(Data entries)
###
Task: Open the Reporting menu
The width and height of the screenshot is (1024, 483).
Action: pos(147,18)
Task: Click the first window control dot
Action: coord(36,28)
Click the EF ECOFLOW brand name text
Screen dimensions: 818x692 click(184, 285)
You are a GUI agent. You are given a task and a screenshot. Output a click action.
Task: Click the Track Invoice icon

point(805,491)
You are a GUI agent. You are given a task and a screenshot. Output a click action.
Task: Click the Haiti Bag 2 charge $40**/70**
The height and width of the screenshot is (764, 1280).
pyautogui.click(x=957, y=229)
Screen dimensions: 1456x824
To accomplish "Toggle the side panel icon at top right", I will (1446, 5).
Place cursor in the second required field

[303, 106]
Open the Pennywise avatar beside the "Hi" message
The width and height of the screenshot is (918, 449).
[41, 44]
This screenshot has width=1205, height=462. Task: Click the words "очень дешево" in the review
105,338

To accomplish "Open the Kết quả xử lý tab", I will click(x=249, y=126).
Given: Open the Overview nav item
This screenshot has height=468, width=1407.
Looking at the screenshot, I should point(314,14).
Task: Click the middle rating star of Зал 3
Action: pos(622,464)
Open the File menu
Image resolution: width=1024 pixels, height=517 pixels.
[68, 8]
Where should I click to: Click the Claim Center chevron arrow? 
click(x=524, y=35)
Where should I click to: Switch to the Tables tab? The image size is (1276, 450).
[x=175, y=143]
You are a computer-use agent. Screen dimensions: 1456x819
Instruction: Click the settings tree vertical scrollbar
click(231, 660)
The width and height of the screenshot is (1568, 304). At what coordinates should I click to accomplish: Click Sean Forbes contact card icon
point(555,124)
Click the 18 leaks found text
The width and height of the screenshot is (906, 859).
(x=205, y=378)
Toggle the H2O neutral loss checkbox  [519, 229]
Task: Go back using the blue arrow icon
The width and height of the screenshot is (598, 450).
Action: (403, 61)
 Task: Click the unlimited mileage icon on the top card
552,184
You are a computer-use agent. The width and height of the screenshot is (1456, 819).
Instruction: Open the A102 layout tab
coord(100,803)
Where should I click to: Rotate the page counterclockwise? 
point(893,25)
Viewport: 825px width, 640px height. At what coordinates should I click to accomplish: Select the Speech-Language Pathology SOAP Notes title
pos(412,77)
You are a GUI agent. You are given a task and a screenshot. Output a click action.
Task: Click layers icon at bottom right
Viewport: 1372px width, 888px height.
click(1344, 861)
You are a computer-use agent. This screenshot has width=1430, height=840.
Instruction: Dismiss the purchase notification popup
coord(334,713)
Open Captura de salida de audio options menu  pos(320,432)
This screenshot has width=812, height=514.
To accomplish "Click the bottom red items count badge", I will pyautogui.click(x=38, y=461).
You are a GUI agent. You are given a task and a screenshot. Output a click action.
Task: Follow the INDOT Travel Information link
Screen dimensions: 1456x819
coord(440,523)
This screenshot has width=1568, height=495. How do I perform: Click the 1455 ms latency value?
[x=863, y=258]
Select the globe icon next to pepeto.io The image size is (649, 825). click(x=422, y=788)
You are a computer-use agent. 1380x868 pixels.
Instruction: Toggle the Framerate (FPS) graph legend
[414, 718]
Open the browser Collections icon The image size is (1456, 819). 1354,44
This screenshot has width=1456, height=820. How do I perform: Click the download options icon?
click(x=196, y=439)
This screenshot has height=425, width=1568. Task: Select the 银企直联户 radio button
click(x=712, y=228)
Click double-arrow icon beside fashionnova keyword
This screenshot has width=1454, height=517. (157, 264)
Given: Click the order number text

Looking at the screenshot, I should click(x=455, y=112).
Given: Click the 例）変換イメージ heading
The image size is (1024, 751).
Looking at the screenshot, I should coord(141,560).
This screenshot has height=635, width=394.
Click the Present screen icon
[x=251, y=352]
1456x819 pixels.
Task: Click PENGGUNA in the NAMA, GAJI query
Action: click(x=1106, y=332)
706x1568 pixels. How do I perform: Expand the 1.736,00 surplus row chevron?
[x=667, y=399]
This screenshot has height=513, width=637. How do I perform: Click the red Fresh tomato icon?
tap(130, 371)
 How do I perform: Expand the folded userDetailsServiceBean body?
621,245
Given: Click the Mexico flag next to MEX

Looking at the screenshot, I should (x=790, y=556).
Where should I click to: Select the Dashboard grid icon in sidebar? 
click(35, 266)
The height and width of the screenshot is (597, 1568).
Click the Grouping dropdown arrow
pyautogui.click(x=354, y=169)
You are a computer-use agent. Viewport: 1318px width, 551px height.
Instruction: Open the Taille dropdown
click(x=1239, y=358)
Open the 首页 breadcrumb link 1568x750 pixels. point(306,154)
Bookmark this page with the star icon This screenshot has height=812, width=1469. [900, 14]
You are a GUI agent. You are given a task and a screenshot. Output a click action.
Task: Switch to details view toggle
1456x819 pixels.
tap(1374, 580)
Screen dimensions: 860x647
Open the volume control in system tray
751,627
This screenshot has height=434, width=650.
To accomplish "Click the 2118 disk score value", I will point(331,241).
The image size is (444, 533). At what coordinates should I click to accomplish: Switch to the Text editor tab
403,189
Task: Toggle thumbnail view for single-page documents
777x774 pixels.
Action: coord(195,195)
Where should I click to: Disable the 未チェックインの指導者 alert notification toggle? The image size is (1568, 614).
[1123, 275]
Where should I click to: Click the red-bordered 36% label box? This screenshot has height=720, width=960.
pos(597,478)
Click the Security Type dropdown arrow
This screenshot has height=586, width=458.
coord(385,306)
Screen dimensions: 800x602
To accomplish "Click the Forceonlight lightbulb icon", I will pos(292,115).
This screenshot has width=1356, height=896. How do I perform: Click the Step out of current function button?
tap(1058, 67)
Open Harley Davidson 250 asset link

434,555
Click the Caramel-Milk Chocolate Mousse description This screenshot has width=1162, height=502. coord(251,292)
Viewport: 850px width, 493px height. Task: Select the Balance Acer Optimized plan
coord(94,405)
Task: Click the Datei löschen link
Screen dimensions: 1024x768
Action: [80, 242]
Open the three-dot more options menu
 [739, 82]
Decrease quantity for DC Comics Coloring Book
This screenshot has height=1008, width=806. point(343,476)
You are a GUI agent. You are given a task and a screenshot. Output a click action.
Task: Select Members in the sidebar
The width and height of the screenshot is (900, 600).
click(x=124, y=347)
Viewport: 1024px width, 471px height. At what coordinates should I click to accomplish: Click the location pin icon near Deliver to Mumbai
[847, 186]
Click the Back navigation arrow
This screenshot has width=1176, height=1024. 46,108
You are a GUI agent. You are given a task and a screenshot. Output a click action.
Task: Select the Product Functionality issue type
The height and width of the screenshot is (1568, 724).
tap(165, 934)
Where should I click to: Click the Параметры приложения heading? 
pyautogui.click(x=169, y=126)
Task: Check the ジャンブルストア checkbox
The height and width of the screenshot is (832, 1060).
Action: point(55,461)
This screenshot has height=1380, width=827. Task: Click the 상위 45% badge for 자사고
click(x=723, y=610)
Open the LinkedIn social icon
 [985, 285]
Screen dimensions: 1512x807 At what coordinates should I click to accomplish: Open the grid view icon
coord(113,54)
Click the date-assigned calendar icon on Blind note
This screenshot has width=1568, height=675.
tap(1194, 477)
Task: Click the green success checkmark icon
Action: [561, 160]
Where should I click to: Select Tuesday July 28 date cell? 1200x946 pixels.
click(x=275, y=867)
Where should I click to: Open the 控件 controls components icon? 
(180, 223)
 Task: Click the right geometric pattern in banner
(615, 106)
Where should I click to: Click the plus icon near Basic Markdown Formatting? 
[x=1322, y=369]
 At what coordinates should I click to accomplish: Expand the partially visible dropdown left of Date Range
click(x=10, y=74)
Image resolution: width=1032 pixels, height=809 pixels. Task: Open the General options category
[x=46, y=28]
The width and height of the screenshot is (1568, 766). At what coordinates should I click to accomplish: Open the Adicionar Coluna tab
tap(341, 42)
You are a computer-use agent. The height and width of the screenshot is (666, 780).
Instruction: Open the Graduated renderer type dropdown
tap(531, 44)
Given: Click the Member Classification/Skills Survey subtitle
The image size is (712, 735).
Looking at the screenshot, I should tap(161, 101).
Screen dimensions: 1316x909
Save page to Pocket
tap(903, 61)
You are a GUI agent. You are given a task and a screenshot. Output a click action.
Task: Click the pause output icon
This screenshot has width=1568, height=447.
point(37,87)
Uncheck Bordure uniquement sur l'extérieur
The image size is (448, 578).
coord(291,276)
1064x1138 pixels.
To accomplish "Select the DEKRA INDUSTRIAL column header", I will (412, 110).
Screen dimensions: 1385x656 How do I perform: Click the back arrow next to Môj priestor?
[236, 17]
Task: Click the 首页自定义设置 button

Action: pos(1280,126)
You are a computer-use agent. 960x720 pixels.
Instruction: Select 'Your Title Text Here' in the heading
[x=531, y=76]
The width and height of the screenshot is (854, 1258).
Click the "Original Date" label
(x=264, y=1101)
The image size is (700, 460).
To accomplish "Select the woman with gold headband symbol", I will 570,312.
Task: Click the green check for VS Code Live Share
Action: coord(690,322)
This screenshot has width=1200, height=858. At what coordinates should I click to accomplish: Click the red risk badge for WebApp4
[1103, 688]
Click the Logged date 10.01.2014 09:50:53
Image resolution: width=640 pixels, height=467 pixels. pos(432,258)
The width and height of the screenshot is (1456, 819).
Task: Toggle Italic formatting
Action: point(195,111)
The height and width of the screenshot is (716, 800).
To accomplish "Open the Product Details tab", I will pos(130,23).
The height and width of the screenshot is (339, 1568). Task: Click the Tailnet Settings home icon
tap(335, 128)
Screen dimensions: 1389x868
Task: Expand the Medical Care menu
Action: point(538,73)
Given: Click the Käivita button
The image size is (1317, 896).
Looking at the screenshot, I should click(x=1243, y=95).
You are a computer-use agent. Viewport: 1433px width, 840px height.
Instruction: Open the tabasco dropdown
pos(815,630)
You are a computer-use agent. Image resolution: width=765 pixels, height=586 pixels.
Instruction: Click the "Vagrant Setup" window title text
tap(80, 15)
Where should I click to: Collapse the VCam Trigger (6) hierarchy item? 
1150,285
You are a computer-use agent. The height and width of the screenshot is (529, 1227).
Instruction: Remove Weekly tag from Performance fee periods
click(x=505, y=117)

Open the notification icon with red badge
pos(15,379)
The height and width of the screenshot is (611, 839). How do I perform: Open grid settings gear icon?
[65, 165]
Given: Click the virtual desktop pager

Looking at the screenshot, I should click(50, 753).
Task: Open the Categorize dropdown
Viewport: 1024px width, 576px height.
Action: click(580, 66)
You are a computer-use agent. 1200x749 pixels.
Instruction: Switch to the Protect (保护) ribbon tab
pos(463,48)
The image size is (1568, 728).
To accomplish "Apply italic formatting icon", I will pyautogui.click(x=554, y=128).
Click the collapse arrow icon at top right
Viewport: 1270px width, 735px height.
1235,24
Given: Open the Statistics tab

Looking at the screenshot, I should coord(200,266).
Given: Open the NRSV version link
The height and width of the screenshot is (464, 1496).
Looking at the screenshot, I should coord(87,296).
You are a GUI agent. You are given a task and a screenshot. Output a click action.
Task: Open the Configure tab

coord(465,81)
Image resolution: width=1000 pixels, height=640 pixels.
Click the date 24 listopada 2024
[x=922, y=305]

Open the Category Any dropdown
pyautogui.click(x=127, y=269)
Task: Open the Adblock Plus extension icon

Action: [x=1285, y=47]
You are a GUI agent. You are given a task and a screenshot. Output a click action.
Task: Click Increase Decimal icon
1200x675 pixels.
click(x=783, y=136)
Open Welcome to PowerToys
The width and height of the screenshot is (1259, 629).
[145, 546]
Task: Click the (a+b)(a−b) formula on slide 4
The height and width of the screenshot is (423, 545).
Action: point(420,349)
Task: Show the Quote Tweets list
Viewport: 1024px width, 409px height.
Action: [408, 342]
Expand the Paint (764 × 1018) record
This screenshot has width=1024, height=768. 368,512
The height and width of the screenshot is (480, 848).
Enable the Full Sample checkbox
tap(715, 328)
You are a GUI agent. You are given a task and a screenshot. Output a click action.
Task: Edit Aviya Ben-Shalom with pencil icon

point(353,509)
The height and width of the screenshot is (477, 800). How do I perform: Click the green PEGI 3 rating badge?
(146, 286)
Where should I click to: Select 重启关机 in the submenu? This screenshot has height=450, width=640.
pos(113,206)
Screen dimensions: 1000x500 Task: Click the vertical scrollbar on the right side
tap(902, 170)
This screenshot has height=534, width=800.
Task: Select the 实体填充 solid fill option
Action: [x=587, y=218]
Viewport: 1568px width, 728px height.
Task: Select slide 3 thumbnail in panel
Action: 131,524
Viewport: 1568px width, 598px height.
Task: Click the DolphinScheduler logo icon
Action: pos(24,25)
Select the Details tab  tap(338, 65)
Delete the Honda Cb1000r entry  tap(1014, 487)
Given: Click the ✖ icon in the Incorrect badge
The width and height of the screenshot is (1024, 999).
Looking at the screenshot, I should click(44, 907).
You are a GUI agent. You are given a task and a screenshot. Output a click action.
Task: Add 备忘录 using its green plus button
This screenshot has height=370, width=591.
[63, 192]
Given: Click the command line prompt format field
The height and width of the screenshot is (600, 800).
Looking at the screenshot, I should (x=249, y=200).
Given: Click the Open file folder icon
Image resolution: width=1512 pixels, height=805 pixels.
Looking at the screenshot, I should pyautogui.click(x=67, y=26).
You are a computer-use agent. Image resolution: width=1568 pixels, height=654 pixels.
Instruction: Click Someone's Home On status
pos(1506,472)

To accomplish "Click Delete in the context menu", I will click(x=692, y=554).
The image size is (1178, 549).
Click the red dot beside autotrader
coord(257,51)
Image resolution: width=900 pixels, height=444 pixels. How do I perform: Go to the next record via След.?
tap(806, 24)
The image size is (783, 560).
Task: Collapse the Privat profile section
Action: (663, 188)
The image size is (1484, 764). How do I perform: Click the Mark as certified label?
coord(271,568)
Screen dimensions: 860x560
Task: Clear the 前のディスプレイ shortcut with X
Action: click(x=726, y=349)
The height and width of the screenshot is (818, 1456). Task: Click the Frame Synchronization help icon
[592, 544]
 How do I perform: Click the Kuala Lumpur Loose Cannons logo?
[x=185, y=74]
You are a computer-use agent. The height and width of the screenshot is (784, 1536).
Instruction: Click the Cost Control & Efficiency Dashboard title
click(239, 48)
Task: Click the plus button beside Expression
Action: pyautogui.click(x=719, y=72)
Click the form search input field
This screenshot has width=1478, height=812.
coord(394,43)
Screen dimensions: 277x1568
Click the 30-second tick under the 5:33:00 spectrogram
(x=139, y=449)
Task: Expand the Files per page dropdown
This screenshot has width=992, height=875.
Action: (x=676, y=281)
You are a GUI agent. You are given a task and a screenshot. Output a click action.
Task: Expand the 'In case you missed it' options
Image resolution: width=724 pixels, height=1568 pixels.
###
* [Exercise directions] Rewrite the items from the line with "How do I perform: Click the Kuala" to the line with "Action: (x=676, y=281)" as a Markdown table with columns n and Line, numbering each row and leaving out blank lines.

* [Problem solution]
| n | Line |
|---|---|
| 1 |  How do I perform: Click the Kuala Lumpur Loose Cannons logo? |
| 2 | [x=185, y=74] |
| 3 | You are a computer-use agent. The height and width of the screenshot is (784, 1536). |
| 4 | Instruction: Click the Cost Control & Efficiency Dashboard title |
| 5 | click(239, 48) |
| 6 | Task: Click the plus button beside Expression |
| 7 | Action: pyautogui.click(x=719, y=72) |
| 8 | Click the form search input field |
| 9 | This screenshot has width=1478, height=812. |
| 10 | coord(394,43) |
| 11 | Screen dimensions: 277x1568 |
| 12 | Click the 30-second tick under the 5:33:00 spectrogram |
| 13 | (x=139, y=449) |
| 14 | Task: Expand the Files per page dropdown |
| 15 | This screenshot has width=992, height=875. |
| 16 | Action: (x=676, y=281) |